Schizophrenia is a disorder that generally requires heavy antipsychotic drugs just to manage daily life. However, this systematic review notes that such drugs “provide limited cognitive benefits,” which is extremely rough given the side effects antipsychotic drugs can have. As discussed in the review, CBD may be a possible alternative to such heavy prescription drugs.
Moreover, a patient survey conducted by Project CBD, declared that “…cannabis appears to be an effective pain management tool with few negative side effects.” The study went on to say that a “…significant decrease in opiate usage among elderly patients while taking medical cannabis [was observed during trial].” In short, it has been portrayed clearly numerous times through valid and well-publicized clinical studies that cannabis is a practical option in terms of efficient pain management.
Studies have demonstrated that CBD has a low affinity for the CB1 receptors, but even at low concentrations, CBD decreases G-protein activity (3). CB1 receptors are expressed on many glutamatergic synapses that have been implicated in seizure threshold modulation.
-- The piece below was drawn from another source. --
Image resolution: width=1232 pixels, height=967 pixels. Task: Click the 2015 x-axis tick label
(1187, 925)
CBD may act at CB1 receptors to inhibit glutamate release (4). Studies have shown changes in the expression of CB1 receptors during epileptogenesis and after recurrent seizures (5). CB1 receptor expression is upregulated at GABAergic synapses and shown to be downregulated at glutamatergic synapses in epilepsy, contributing to lowering seizure thresholds.
Green Label hemp oil has the lowest CBD content of our RSHO™ because the cannabinoids in the oil have not been decarboxylated, making Green Label oil higher in CBDa than our other oils, containing a total of 50 mg of CBD per serving. Our popular Blue Label RSHO™ registers in the middle of our pure hemp oil potencies, containing 85 mg of CBD per serving. Finally, our filtered Gold Label RSHO™ tops out with 120 mg of CBD per serving, the highest of any of our products.
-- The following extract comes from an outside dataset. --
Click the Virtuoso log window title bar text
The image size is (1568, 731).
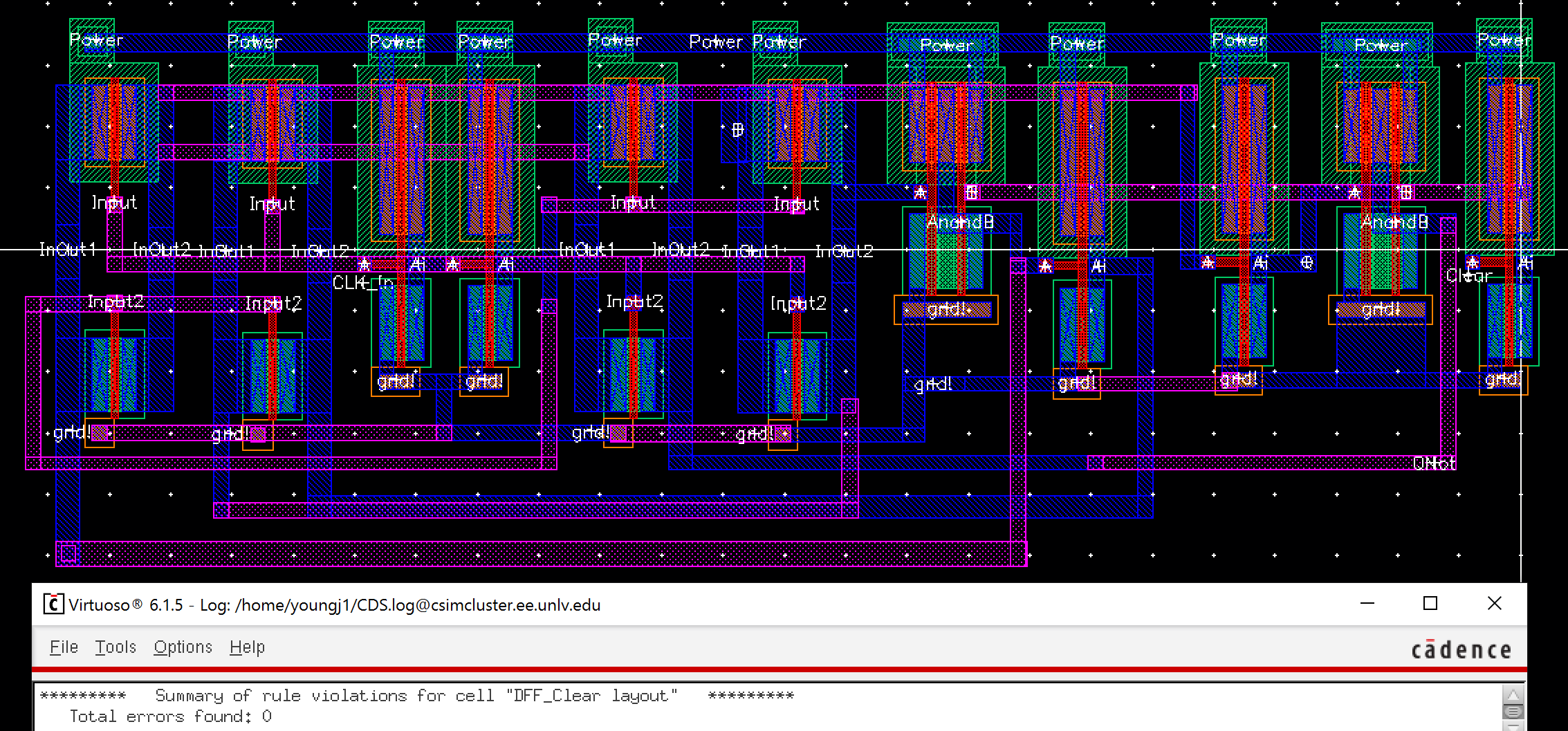(x=334, y=605)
While it is still classed illegal on a Federal level, individual U.S. states have adopted a more lenient policy towards this plant and some states now allow it for recreational use. The easing up of state laws has also allowed researchers to explore this miraculous plant and only recently has it been found to be an effective treatment for a variety of medical problems due to its CBD oil benefits. From cancer, anorexia, pain and inflammation management it seems like medical marijuana is placing a strong footing within the medical industry.
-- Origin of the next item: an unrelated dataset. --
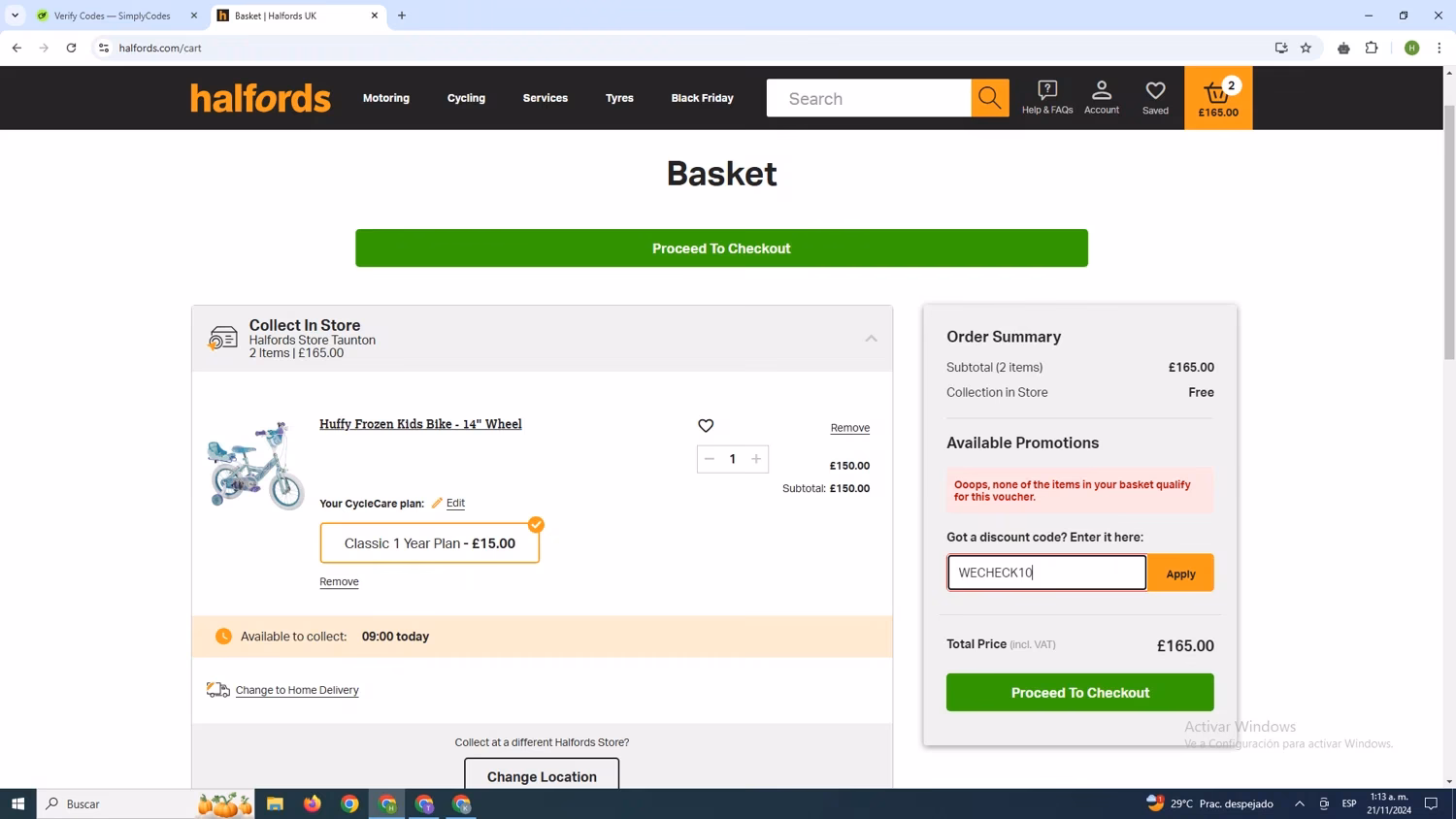Open the browser menu with three dots
The image size is (1456, 819).
(1439, 48)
CBD works by attaching itself to specific receptors of the body’s own endocannabinoid system. The human body is known to produce cannabinoids of its own, which affect the cannabinoid receptors CB1 and CB2. The CB1 receptors are generally found in the brain, and deal with pain, mood and emotions, movement, appetite, among others. THC acts upon the CB1 receptors. Meanwhile, CB2 receptors are more commonly found throughout the immune system, affecting inflammation and thus pain. CBD is thought to act upon these receptors, by influencing the body to produce its own cannabinoids in order to rebalance itself.

To be clear, there is no one specific test, scan, or anything else of the sort that you can do to determine whether or not you need CBD oil for pain. Also, since cannabis is not yet recognized by the FDA, you unfortunately can’t really go to your doctor either and have them recommend it; until marijuana is FDA-approved, it cannot be prescribed by physicians.


High blood pressure is a globally ubiquitous issue. This study explores the connection between CBD and a reduction in blood pressure. It is particularly unique as it is noted that “there are no dedicated studies in humans to date, to our knowledge, looking at the effect of CBD on either resting cardiovascular measurement or on the responses to stress, with continuous monitoring of CV parameters.”